I was young, not much of a Springsteen fan then, and I didn’t realize the value of the experience my friend was offering.
I’ve since seen Springsteen many times, but I’ve never forgotten turning down Woody’s offer. So when I heard Springsteen was appearing on Broadway, I called Woody and suggested that if we could get tickets, we should meet in New York and see the show.
Woody flew in from San Francisco; I, from Indianapolis. We enjoyed a great weekend in New York. We hung out, caught up, ate at some good restaurants, and saw Bruce. It was my second chance, as much a moment to celebrate a friendship as to attend a concert. I think we got it right.
One friendship, even one of many years, is a small thing in the scale of world events.
But that impulse to get it right—to do justice to the life we’ve been given and to those around us—is the foundation of civil society. It is reinforced and nurtured, face-to-face, here at Wabash, and I wonder if it isn’t the driver behind many of the remarkable second acts you’ll read about in this issue of Wabash Magazine.
it was certainly evident in many forms during Commencement last spring. When Coach Rob Johnson H’77 was asked to speak at a luncheon before being awarded his honorary degree, he asked the mothers in the room to stand and be applauded. Commencement falls on Mother’s Day, he said, and it was only right to recognize the most important people in the room.
Later during that luncheon our other honorary degree recipient, Albion President and former Wabash Dean of the College Mauri Ditzler ’75 told a story about his sophomore interview with Dean Norman Moore. Mauri had been getting good grades in tough classes and expected a glowing review. Instead, Moore chastised him.

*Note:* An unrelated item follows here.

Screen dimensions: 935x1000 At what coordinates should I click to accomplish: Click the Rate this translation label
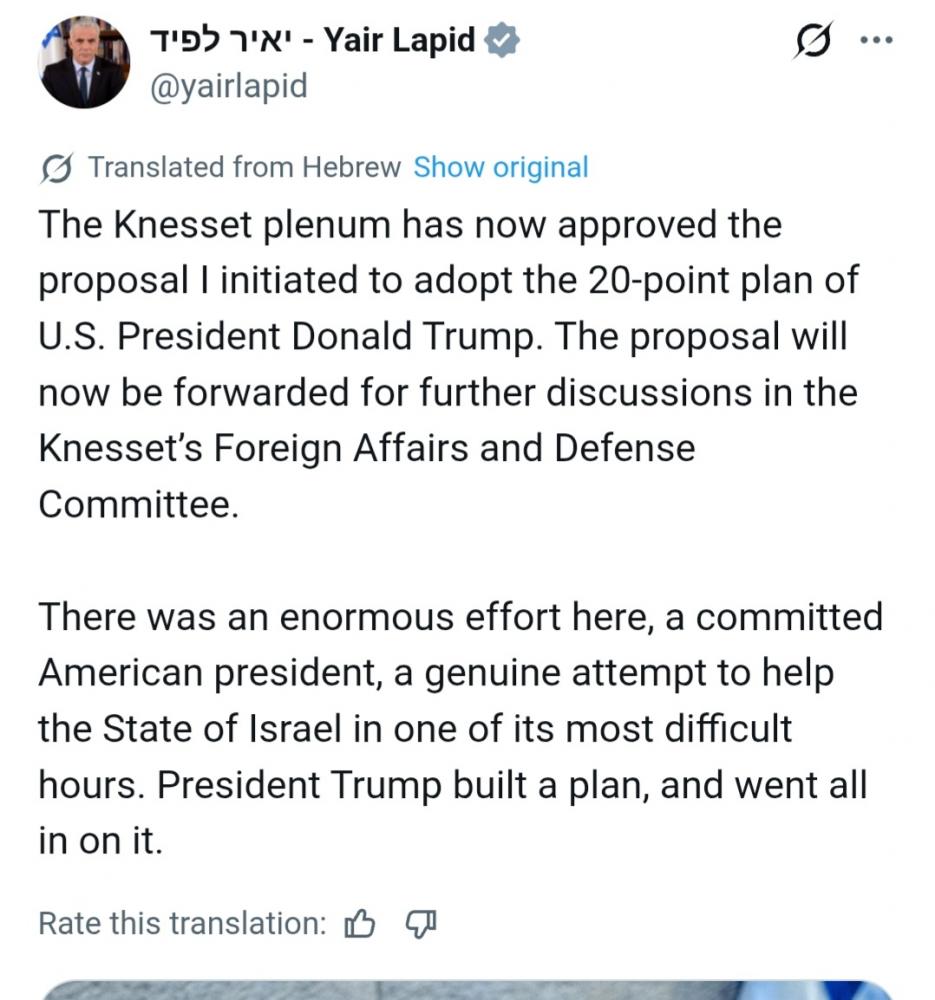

“College is a lot more than what goes on in the classroom,” Dean Moore told him. “The life lessons are learned outside the classroom, and grades aren’t a very good measure of whether you’re learning those.”

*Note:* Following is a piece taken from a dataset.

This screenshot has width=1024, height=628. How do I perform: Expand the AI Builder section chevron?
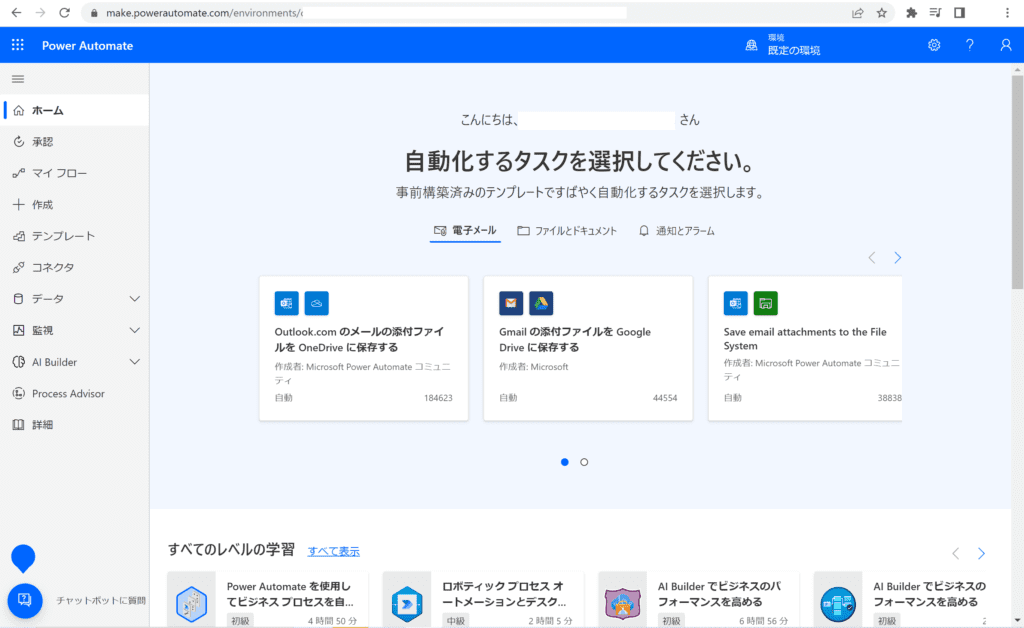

From that moment on for Mauri, getting it right meant getting involved. He took that wisdom to heart as a student, a teacher, a dean, and now a president of a college that’s a full partner in the revitalization of its surrounding community.

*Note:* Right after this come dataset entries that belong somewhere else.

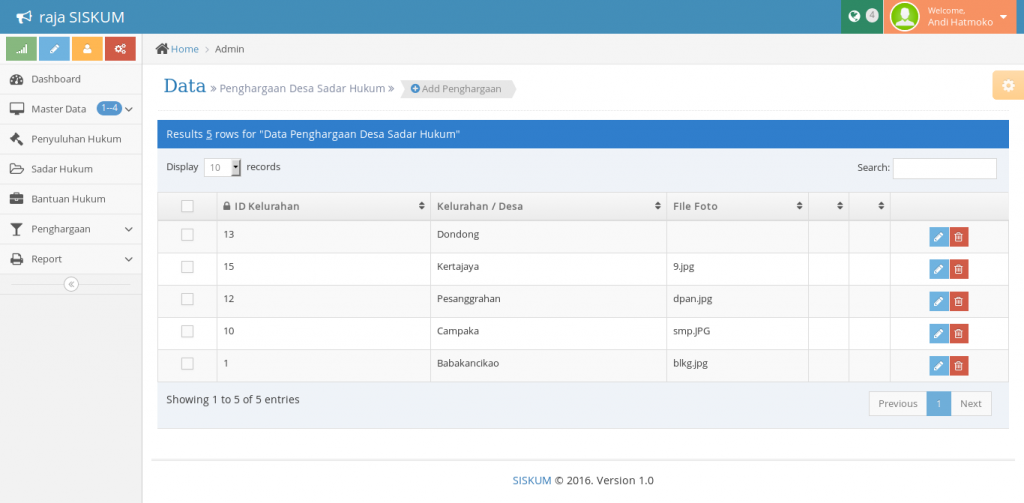The image size is (1024, 503).
Task: Click the green signal-bars shortcut button
Action: tap(21, 48)
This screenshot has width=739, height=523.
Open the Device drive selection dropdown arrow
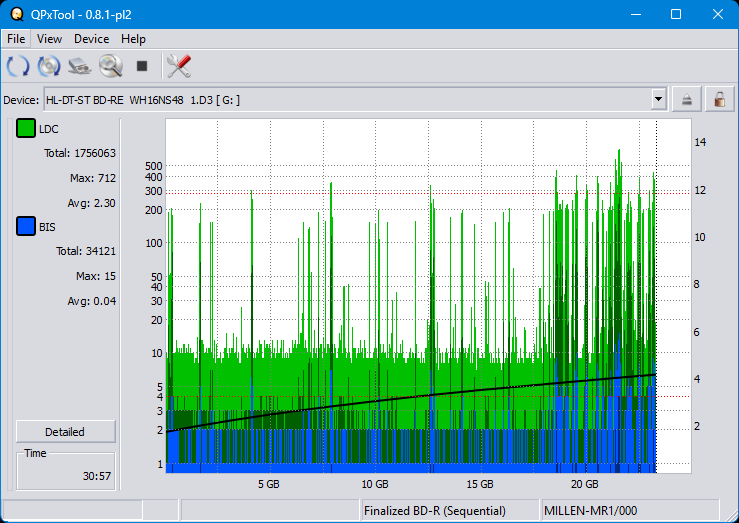pos(658,99)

That afternoon, Commencement speaker Jaleel Grandberry ’19 called on his classmates to remember the words of the great Jackie Robinson: “A life is not important except in the impact it has on other lives.” Jaleel offered his own take on getting it right.
“We live in a culture where fame or fortune are often many people’s top priorities. It is easy to lose sight of what truly matters: our relationships to each other.”
at graduation, I tell students that the greatest gift we gave to them was one another, so Jaleel’s words made me smile. But more gratifying was the fact that Jaleel was one of 24 graduating seniors from our first group to participate as freshmen in the Wabash Liberal Arts Immersion Program (WLAIP), our effort to improve graduation rates of first-generation and under-represented populations.
“We try to meet these students where they are so that we can do our best by them” is the way program director Professor Bobby Horton puts it. WLAIP is a more deliberate effort to make sure all of our students have the formative experiences that define a Wabash education.
We want all our students to know they belong here, that we’re invested in them. The door of opportunity is swung wide open; they just have to walk through it.
We want them to turn to their advisors, bond with their classmates, and understand they already have a network of mentors and friends here.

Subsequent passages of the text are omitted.